▸ EXERCISE GOAL: Leave the pictures aside and give back every entry below word for word.

Stored items from a collection:
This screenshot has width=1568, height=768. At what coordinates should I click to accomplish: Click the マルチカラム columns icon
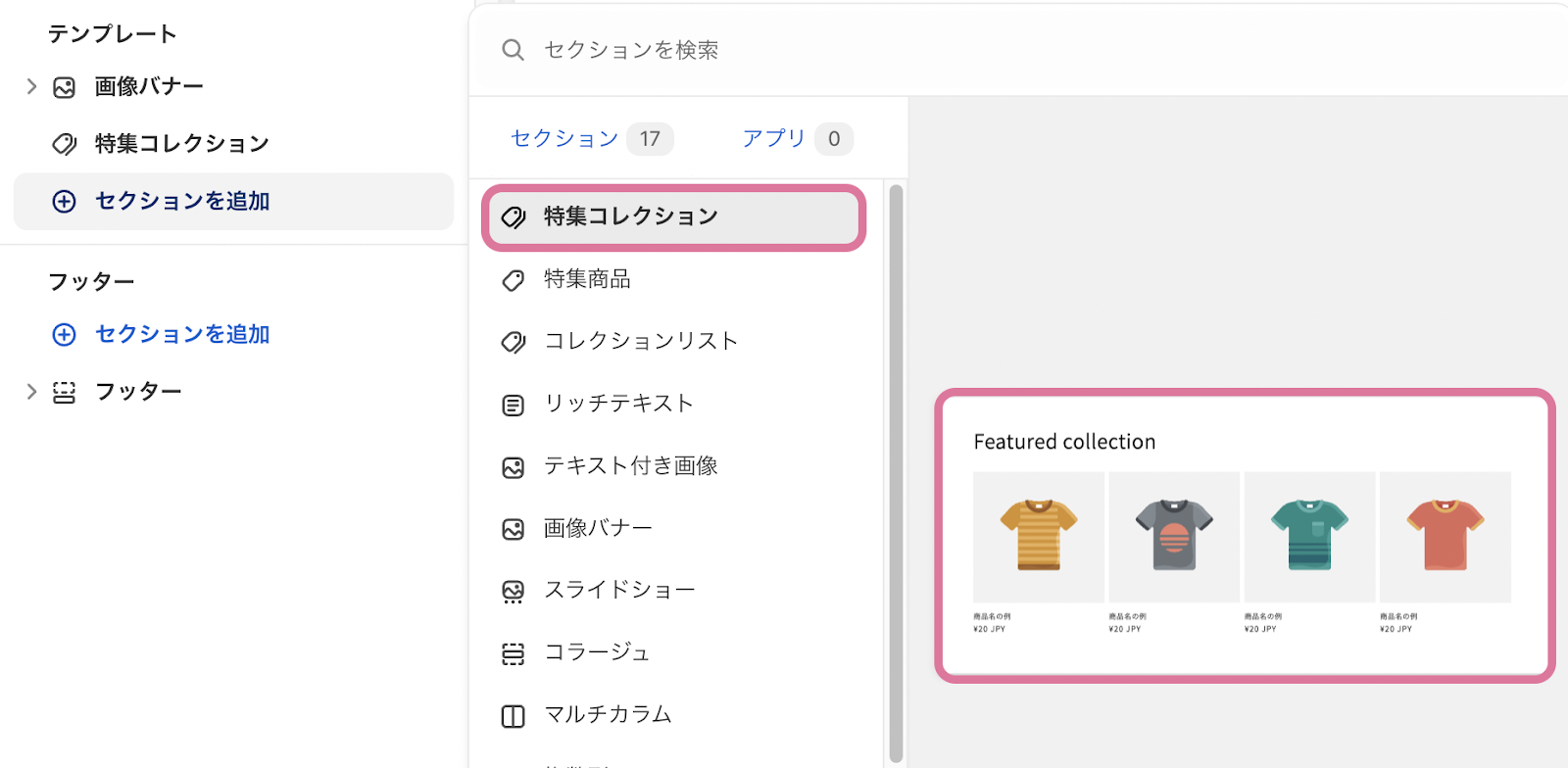[513, 716]
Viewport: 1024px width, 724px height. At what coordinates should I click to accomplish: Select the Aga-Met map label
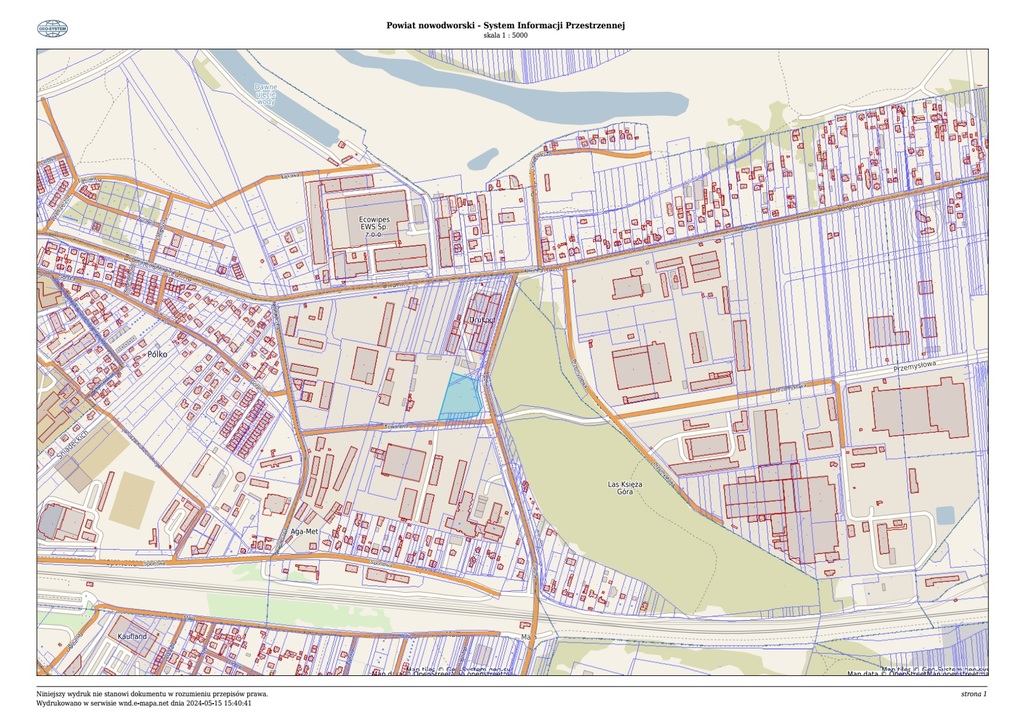click(x=303, y=532)
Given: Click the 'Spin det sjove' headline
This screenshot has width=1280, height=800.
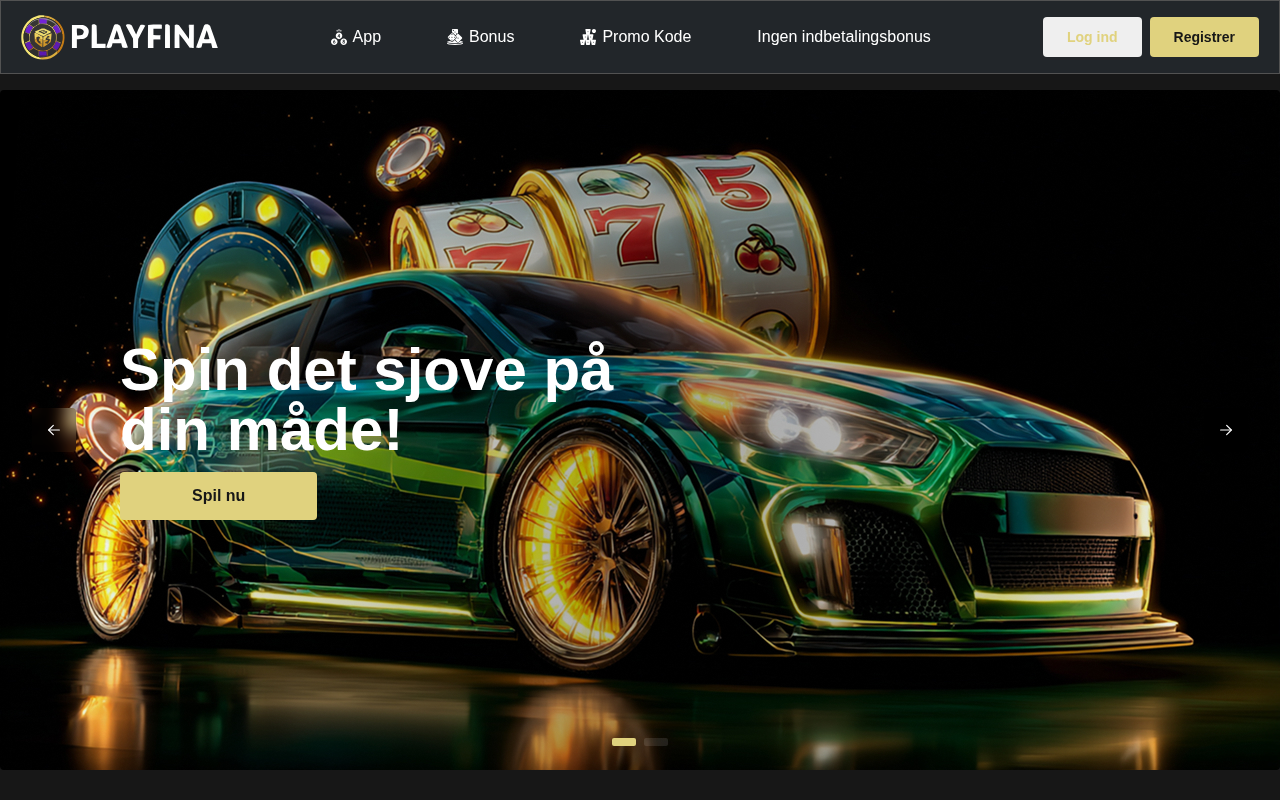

▸ EXERCISE ANSWER:
This screenshot has width=1568, height=768. At what coordinates should I click to accomplish: Click the マルチカラム columns icon
[513, 716]
Viewport: 1024px width, 724px height. At what coordinates should I click to accomplish: Select the Aga-Met map label
click(x=303, y=532)
Given: Click the 'Spin det sjove' headline
This screenshot has width=1280, height=800.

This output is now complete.